Padahal, jika kita berpikir lebih jernih, perhatian seharusnya difokuskan pada penggelapan, penyalahgunaan wewenang, dan korupsi dalam industri energi yang merugikan negara dan rakyat dalam jangka panjang. Sebaliknya, kita terjebak dalam kebingungannya yang diciptakan oleh penguasa melalui manipulasi informasi. Obfuscation ini mengalihkan perhatian kita pada kualitas produk, sementara masalah mendasar dalam pengelolaan sumber daya alam terabaikan.
Obfuscation ini memperburuk keadaan dengan menumbuhkan kegelapan informasi yang lebih dalam. Ketika perhatian publik teralihkan, kita semakin jauh dari pembenahan sistem yang diperlukan untuk menyelesaikan masalah yang lebih besar. Perdebatan yang tidak produktif ini memperlambat penyelesaian masalah mendasar, seperti korupsi dan penyalahgunaan kekuasaan dalam industri energi, yang tetap tertunda.
Filsuf Plato dalam The Republic menggambarkan bagaimana sebagian masyarakat terjebak dalam "kegelapan gua", hanya bisa melihat bayangan dari dunia yang dikendalikan oleh penguasa. Obfuscation yang dilakukan oleh Nero mengingatkan kita pada narasi "spin" yang kita temui hari ini---manipulasi informasi untuk mempertahankan kekuasaan dan membuat kita tetap terperangkap dalam realitas palsu.
Immanuel Kant menekankan pentingnya kebebasan berpikir dan kemandirian intelektual. Jika kita membiarkan penguasa mengaburkan kebenaran dan memanipulasi fakta, kita akan kehilangan hak kita sebagai individu yang berpikir kritis. Obfuscation, baik dalam konteks sejarah Roma maupun dunia modern, adalah tanda dari pemerintahan otoriter, yang mengekang kebebasan berpikir kita dan mengurangi martabat manusia.
Pemerintah yang menggunakan istilah kabur dan manipulatif merusak transparansi dan kejujuran, dua elemen penting dalam masyarakat demokratis. Ketika pemerintah menganggap rakyatnya cukup bodoh untuk dibodohi dengan permainan kata, sesungguhnya mereka telah merusak kepercayaan masyarakat dan menghancurkan fondasi keadilan serta kejujuran yang harusnya menjadi dasar negara yang bertanggung jawab.
Harapan saya sebagai penulis, adalah agar pemerintah dan pejabat-pejabat publik lebih terbuka dan jujur dalam menyampaikan informasi kepada masyarakat.

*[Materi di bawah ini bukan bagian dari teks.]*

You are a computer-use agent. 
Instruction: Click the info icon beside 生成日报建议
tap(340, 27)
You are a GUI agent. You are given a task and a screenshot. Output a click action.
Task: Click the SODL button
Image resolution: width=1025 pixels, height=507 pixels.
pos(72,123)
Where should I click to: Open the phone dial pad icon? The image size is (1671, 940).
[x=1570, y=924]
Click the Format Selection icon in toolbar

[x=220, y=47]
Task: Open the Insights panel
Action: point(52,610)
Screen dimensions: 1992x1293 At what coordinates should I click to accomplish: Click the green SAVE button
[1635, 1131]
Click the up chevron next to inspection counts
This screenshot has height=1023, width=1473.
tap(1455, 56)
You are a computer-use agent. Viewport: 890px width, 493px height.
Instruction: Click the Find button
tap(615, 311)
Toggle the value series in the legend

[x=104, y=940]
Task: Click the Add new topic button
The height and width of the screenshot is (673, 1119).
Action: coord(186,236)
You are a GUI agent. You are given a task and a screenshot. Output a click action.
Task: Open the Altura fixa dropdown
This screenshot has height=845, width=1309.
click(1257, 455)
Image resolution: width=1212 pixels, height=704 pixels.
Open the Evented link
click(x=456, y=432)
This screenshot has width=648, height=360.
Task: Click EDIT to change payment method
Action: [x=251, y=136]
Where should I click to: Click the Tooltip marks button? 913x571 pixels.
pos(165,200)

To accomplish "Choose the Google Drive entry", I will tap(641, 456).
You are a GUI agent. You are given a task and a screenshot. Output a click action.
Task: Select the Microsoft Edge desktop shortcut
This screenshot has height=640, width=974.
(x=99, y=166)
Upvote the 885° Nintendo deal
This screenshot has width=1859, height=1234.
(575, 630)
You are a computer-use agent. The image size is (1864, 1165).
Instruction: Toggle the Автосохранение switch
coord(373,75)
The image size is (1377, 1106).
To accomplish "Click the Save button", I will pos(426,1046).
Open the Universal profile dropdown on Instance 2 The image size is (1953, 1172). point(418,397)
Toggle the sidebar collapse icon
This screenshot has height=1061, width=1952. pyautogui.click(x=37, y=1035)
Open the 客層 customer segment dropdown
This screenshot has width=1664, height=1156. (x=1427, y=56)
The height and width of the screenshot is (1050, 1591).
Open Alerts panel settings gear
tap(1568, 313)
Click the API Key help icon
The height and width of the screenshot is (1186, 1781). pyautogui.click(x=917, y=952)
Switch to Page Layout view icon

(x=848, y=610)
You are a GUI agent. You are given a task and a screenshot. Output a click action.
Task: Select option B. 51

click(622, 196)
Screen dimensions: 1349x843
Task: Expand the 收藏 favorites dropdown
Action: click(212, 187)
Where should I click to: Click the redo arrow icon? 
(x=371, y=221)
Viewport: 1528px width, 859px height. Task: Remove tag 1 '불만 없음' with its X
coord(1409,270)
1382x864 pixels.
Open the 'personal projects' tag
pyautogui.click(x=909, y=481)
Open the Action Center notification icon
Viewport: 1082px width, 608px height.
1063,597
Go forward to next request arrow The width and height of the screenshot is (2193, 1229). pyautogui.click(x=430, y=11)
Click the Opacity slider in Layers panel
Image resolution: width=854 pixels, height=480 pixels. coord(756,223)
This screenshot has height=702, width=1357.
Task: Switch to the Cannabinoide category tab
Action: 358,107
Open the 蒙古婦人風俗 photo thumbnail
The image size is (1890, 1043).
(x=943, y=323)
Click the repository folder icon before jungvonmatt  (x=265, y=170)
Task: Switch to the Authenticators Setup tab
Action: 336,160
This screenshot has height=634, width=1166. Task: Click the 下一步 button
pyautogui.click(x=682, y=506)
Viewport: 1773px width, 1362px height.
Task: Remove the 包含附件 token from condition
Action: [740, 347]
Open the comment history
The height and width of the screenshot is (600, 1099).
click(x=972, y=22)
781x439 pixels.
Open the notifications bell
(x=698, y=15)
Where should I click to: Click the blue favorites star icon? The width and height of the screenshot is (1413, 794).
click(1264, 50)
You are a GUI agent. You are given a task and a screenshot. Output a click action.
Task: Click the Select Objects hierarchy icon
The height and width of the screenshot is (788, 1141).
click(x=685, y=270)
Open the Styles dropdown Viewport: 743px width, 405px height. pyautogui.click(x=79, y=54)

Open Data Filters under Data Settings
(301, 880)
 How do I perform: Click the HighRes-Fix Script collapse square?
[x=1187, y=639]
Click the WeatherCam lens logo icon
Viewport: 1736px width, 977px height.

Mengurangi pengaburan fakta dan memfasilitasi akses terhadap informasi yang jelas dan transparan sangat penting agar masyarakat dapat membuat keputusan yang lebih baik dan terinformasi. Kejujuran dalam penyampaian informasi akan membangun kembali kepercayaan dan memperkuat fondasi demokrasi, yang pada akhirnya akan menciptakan hubungan yang lebih sehat antara penguasa dan rakyat.